TASK OBJECTIVE> I would like every record below transcribed exactly as it is.

_____

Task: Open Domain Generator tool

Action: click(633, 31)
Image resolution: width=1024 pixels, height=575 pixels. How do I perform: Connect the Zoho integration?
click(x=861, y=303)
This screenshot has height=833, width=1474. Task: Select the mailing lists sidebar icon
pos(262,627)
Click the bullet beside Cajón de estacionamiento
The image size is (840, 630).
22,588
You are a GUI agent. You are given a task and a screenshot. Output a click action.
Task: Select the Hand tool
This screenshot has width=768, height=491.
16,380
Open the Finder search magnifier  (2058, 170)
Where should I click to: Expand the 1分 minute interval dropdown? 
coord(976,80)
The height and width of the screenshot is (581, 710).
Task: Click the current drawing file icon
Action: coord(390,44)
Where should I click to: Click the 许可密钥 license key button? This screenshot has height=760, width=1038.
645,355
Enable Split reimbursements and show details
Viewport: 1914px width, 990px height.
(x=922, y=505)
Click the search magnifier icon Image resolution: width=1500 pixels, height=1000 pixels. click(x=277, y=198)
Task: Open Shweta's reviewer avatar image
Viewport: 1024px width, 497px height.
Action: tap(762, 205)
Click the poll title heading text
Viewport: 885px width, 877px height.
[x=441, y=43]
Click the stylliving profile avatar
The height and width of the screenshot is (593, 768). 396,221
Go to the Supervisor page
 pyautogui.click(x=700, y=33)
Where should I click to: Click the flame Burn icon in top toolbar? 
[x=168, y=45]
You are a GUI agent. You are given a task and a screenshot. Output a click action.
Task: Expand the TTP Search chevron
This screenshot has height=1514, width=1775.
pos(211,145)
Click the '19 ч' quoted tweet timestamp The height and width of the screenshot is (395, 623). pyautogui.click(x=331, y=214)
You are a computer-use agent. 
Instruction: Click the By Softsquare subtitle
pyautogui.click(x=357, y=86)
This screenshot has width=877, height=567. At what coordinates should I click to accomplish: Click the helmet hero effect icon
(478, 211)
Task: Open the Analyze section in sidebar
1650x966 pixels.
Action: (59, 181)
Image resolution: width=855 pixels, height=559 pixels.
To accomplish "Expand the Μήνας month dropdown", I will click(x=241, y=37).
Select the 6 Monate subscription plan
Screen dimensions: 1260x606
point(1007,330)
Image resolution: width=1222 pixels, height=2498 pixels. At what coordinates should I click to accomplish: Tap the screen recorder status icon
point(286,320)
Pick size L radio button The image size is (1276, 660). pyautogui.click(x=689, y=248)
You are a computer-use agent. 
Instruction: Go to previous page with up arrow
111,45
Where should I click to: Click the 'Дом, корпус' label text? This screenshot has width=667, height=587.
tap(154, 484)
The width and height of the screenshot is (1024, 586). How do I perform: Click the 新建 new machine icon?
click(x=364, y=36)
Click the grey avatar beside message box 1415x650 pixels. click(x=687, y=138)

_____

RESPONSE AREA>
Task: Open Domain Generator tool

Action: click(633, 31)
Image resolution: width=1024 pixels, height=575 pixels. How do I perform: Connect the Zoho integration?
click(x=861, y=303)
This screenshot has height=833, width=1474. Task: Select the mailing lists sidebar icon
pos(262,627)
Click the bullet beside Cajón de estacionamiento
The image size is (840, 630).
22,588
You are a GUI agent. You are given a task and a screenshot. Output a click action.
Task: Select the Hand tool
This screenshot has width=768, height=491.
16,380
Open the Finder search magnifier  (2058, 170)
Where should I click to: Expand the 1分 minute interval dropdown? 
coord(976,80)
The height and width of the screenshot is (581, 710).
Task: Click the current drawing file icon
Action: coord(390,44)
Where should I click to: Click the 许可密钥 license key button? This screenshot has height=760, width=1038.
645,355
Enable Split reimbursements and show details
Viewport: 1914px width, 990px height.
(x=922, y=505)
Click the search magnifier icon Image resolution: width=1500 pixels, height=1000 pixels. click(x=277, y=198)
Task: Open Shweta's reviewer avatar image
Viewport: 1024px width, 497px height.
Action: tap(762, 205)
Click the poll title heading text
Viewport: 885px width, 877px height.
[x=441, y=43]
Click the stylliving profile avatar
The height and width of the screenshot is (593, 768). 396,221
Go to the Supervisor page
 pyautogui.click(x=700, y=33)
Where should I click to: Click the flame Burn icon in top toolbar? 
[x=168, y=45]
You are a GUI agent. You are given a task and a screenshot. Output a click action.
Task: Expand the TTP Search chevron
This screenshot has height=1514, width=1775.
pos(211,145)
Click the '19 ч' quoted tweet timestamp The height and width of the screenshot is (395, 623). pyautogui.click(x=331, y=214)
You are a computer-use agent. 
Instruction: Click the By Softsquare subtitle
pyautogui.click(x=357, y=86)
This screenshot has width=877, height=567. At what coordinates should I click to accomplish: Click the helmet hero effect icon
(478, 211)
Task: Open the Analyze section in sidebar
1650x966 pixels.
Action: (59, 181)
Image resolution: width=855 pixels, height=559 pixels.
To accomplish "Expand the Μήνας month dropdown", I will click(x=241, y=37).
Select the 6 Monate subscription plan
Screen dimensions: 1260x606
point(1007,330)
Image resolution: width=1222 pixels, height=2498 pixels. At what coordinates should I click to accomplish: Tap the screen recorder status icon
point(286,320)
Pick size L radio button The image size is (1276, 660). pyautogui.click(x=689, y=248)
You are a computer-use agent. 
Instruction: Go to previous page with up arrow
111,45
Where should I click to: Click the 'Дом, корпус' label text? This screenshot has width=667, height=587.
tap(154, 484)
The width and height of the screenshot is (1024, 586). How do I perform: Click the 新建 new machine icon?
click(x=364, y=36)
Click the grey avatar beside message box 1415x650 pixels. click(x=687, y=138)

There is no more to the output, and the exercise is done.